Everyman Minis: Mesmerist Feats

Everyman Minis: Mesmerist Feats

This installment of the Everyman Minis-series clocks in at 8 pages, 1 page front cover, 1 page editorial/ToC, 1 page advertisement, 2.5 pages of SRD, leaving us with 2.5 pages of content, so let’s take a look!

 

After a brief introduction, we get two new spells: Mindshock (2nd level) laces your attacks with psychic energy that adds +1d4 nonlethal damage due to pain; critical hits cause the target to be confused for 1 round, which is pretty strong, considering the absence of a save to negate. That being said, immunity to mind-affecting or pain effects or critical hits prevents the confusion. The spell has another caveat that makes it balanced for the spell level: A target can only be confused by a single casting of the spell once per day. This limitation is crucial and very much appreciated. Well done. The second new spell would be phantasmal flagellant, which, depending on the class, clocks in at 3rd or 4th level. I love this spell, as it fills a rues-hole I always disliked intensely: It is basically a pain-based version of phantasmal killer that inflicts scaling nonlethal damage instead. Descriptors and scaling are perfect and neat…however, there is one rules-relevant inconsistency that, alas, influences rules-integrity: On a failed save, the target takes nonlethal damage, becomes exhausted and drops unconscious. On a success, damage is halved and the conditions are negated…but the condition mentioned here is fatigued, not exhausted. Sooo…which one is it? Sequence would make me think exhausted is correct, but fatigues imho would make more sense.

 

Okay, those two out of the way, let’s discuss the feats. It should be noted that, in spite of the respective names, only one feat herein has the Stare-descriptor, which is important, considering that only one stare-feat may be applied at any given time, at least if you do not have Compounded Pain.

 

So, what do the feats do?

 

-Agonizing Glare: Adds 12 pain-based spells to spell-list, some with metamagic hard-baked into them. They are also considered to be spells known. If you don’t have the metamagic feat in question or know the spell, you may only affect creatures currently targeted by your hypnotic stare, and sans gaining the benefits of hypnotic stare for them. Learning them properly later allows you to cast the as usual and hypnotic stare applies.

Complete the following =
**A)** Print the mesmerist feats review word for word, starting at "Okay, those two" and ending at "hypnotic stare applies.".
**B)** In the mesmerist feats review, how many pages of content remain after the cover, editorial, advertisement and SRD pages?
**C)** Decide whether each statement agrees with the mesmerist feats review, answering yes or no and quoting the deciding words: (i) Mindshock adds extra nonlethal damage to your attacks. (ii) Every feat in the supplement carries the Stare descriptor. (iii) Agonizing Glare adds 12 pain-based spells to the spell list.

Stored records =

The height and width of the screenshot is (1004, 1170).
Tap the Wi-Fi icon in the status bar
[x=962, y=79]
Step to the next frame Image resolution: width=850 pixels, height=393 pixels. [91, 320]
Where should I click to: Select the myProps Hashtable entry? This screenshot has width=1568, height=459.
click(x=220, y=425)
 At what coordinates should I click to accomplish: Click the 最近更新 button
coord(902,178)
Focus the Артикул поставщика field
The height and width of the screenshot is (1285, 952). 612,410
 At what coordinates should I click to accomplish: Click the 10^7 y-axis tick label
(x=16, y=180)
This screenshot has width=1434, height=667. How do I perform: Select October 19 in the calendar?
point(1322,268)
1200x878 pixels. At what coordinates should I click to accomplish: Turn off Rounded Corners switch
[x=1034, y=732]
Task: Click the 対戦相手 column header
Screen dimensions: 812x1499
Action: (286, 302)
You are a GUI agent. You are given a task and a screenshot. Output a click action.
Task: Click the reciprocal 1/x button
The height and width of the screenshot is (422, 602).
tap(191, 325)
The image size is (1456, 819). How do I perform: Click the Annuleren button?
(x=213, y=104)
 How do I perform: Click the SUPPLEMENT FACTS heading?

Exercise results =
**A)**
Okay, those two out of the way, let’s discuss the feats. It should be noted that, in spite of the respective names, only one feat herein has the Stare-descriptor, which is important, considering that only one stare-feat may be applied at any given time, at least if you do not have Compounded Pain.

 

So, what do the feats do?

 

-Agonizing Glare: Adds 12 pain-based spells to spell-list, some with metamagic hard-baked into them. They are also considered to be spells known. If you don’t have the metamagic feat in question or know the spell, you may only affect creatures currently targeted by your hypnotic stare, and sans gaining the benefits of hypnotic stare for them. Learning them properly later allows you to cast the as usual and hypnotic stare applies.

**B)** 2.5 pages.

**C)**
(i) Yes: "adds +1d4 nonlethal damage due to pain"
(ii) No: "only one feat herein has the Stare-descriptor"
(iii) Yes: "Adds 12 pain-based spells to spell-list"